La televisione è cambiata, il modo di fruizione dei contenuti audiovisivi ha subito negli ultimi anni e una vera e propria rivoluzione.
Non è ardito paragonare cosa succede oggi sui set di produzione delle fiction con il grande cinema italiano degli anni del dopoguerra: The Young Pope, Gomorra, L’amica geniale, un rinascimento che ha permesso ai grandi talenti italiani di essere riconosciuti anche all’estero.
Arriva dunque il 19 settembre a Los Angeles, ITTV Festival, il festival italiano della televisione che vuole promuovere e celebrare la creatività italiana in settore in fortissima espansione: 7.247 imprese dell’audiovisivo attive con un fatturato che arriva al miliardo di euro. Più 38% nella produzione di fiction nell’ultimo anno studiato, il 2017. I titoli italiani di respiro internazionale passati da 10 a 25, in tre anni.
Sono questi i dati del “Rinascimento” della televisione in Italia, dove per televisione s’intende qualsiasi contenuto adatto al piccolo schermo, che sia esso il monitor di un computer, i 50 pollici di una smart tv o il minuscolo riquadro di un telefonino. Piattaforme come Netflix, Amazon, AppleTV e la neonata Disney+ hanno aperto gli orizzonti della creatività.
Il lancio di ITTV, organizzato da Good Girls Planet (start up fondata da Valentina Martelli, Cristina Scognamillo e Francesca Scorcucchi) e MTLA, del gruppo Armando Testa, avrà luogo alla Soho House di West Hollywood. Le successive edizioni si terranno ogni settembre nella settimana che precede gli Emmy Awards che, proprio per l’aumentata importanza del prodotto televisivo sono ormai considerati gli Oscar del piccolo schermo. ‘Il nostro Festival si inserisce in una settimana strategica – dice Valentina Martelli – con l’intento di essere, non solo una showcase o un’occasione di premiazioni ma anche un momento di confronto professionale per quanto riguarda la produzione audiovisiva italiana, il suo ruolo nel mercato internazionale, in particolare statunitense e il mondo del product placement ad esse collegato. ITTV, insomma, vuole essere un nuovo format di Festival”.

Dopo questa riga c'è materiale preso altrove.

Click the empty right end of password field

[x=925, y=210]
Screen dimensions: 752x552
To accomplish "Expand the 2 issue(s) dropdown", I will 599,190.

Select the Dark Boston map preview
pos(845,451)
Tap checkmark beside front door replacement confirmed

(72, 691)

Ecco perché parteciperanno anche le Film Commission. “Esistono infatti nel nostro paese realtà produttive di settore e location ancora poco conosciute che meritano l’attenzione degli addetti ai lavori”. Saranno presenti l’Italian Film Commission, insieme alle regionali di Liguria, Veneto e Sardegna.
Creativita’ italiana anche nel premio, firmato dall’artista Fidia Falaschetti, che verra’ assegnato, in questo ‘numero zero” del Festival ai pionieri del Rinascimento televisivo italiano.

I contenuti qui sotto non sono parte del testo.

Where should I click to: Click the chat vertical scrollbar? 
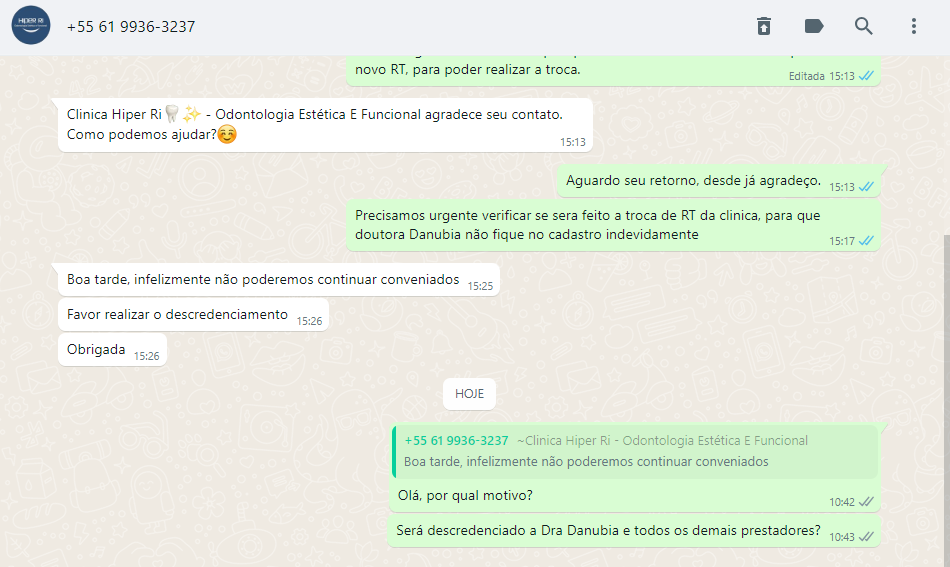[x=946, y=400]
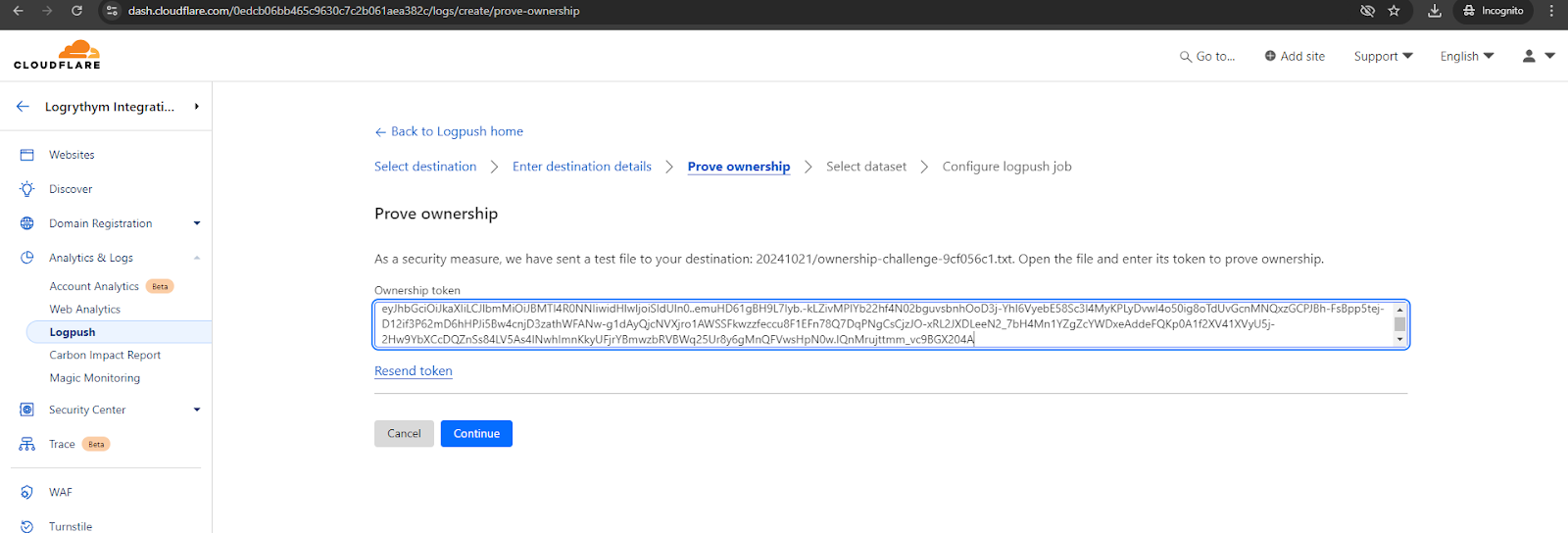1568x533 pixels.
Task: Click inside the Ownership token field
Action: pyautogui.click(x=882, y=324)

‘Come agenzia pubblicitaria, per noi è normale pensare fuori dagli schemi e ITTV è sicuramente qualcosa di nuovo – dice Marco Testa – L’Italia è conosciuta a livello internazionale per la sua creatività nella moda, nelle automobili, nel design, nel cibo, ma abbiamo le stesse capacità in molti altri campi. I contenuti televisivi sono uno di questi e il Festival aprirà le porte a molte altre opportunità’.

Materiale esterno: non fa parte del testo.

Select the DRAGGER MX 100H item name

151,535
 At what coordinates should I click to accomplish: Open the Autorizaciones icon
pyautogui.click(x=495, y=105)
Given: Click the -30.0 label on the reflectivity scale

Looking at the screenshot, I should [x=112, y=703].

Il lancio di questo 19 settembre prevede una giornata di lavoro con il panel “Opening boundaries” (al quale parteciperanno il filmmaker Peter Landesman, il direttore delle produzioni originali Sky Nils Hartmann, Martha De Laurentiis, presidente di The De Laurentiis Company e di Elaine Low, esperta e critico televisivo della testata Variety), trailer in anteprima US di serie e produzioni italiane come la quarta stagione di Gomorra, la seconda de Il Cacciatore, The New Pope di Sorrentino e la novità ZeroZeroZero di Stefano Sollima, tratta dall’omonimo libro di Roberto Saviano. Nella migliore tradizione hollywoodiana poi, la giornata si concluderà con un party in una delle location più in voga ad Hollywood.
Il Festival è Patrocinato dal Consolato Generale di Los Angeles e dall’ITA, l’Italian Trade Agency e realizzato anche grazie al supporto di Italy-America Chamber of Commerce West.